3) O nascimento do menino Jesus perturba Herodes (Mt 2.3-12)
O nascimento de Jesus estremece o governo de Herodes. Herodes era visto como vassalo e explorador. Este temeu ao saber que Jesus havia entrado em nosso mundo. O nascimento de Jesus, então, desestabiliza tronos de poder hostil à justiça. Os “Herodes” de hoje devem mesmo se preocupar, pois será Cristo o maior e mais justo governante do planeta.
Os governantes que desequilibraram a sociedade, promovendo injustiças, têm nesses dias natalícios oportunidades de praticarem a justiça e retidão definitivamente para com os homens. Herodes temia perder o poder e por isso intentou matar o menino, o menino, porém, sobreviveu, o que é prova concreta que a justiça do injustiçado mediante o descaso do poder público dá-se como certa e no Natal esse tema tem seu espaço.
4) Deus que salva o mesmo em nosso mundo (Lc 2.14)

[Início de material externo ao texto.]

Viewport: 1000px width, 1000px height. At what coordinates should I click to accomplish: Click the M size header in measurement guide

O nascimento de Jesus é uma prova que Deus deseja estar conosco. Deseja fazer parte do nosso mundo, bem porque o nosso mundo é dele! Quer dizer, “Cristo conosco” é motivo de “paz na terra” – como bem entoaram os anjos (Lc 2.14). Outra coisa. Cristo veio ao nosso mundo como uma criança indefesa. Não quer, então, que tenhamos medo dele. E ainda, mostra-nos que Deus deseja ser “cuidado” pelos humanos. Não em uma relação de dependência, mas sim numa relação de Pai que deseja ver e sentir o cuidado do filho. Deus se fez filho, para que, na vivência conosco, se fizesse merecedor (pelos seus méritos e não por imposição) do nosso amor por ele.

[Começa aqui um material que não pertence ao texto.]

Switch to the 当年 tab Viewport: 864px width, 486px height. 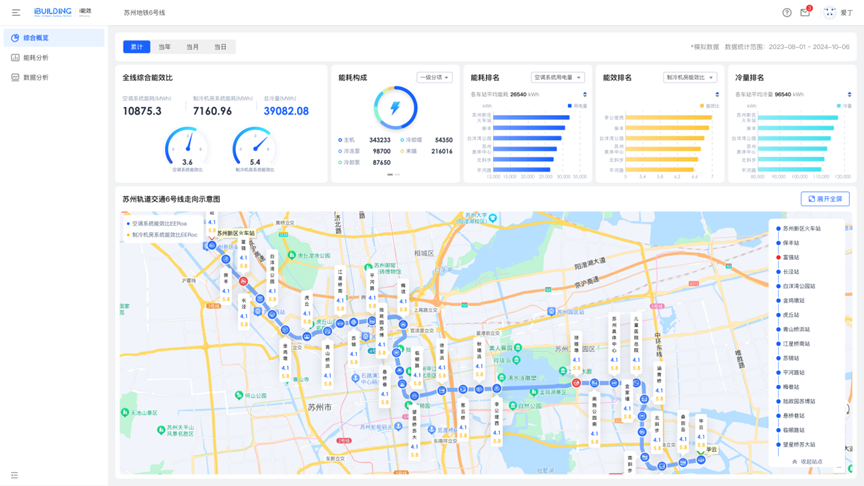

Por fim, a existência de Cristo , é a notícia da salvação do mundo, salvação essa que acontece justamente pela vinda de Cristo aqui. Ou seja, nosso mundo é salvo quando fazemos dele o lugar da habitação de Cristo. Deus poderia salvar o mundo estando no céu, mas decidiu salvar o mundo na terra. De fato, somente desta forma nosso mundo pode ser melhor: quando Deus fizer aqui sua eterna morada tal como se expressa no nascimento do seu Filho Jesus.
Que os homens tragam isto à memória e ao seus testemunhos, nesse ano que abre as portas!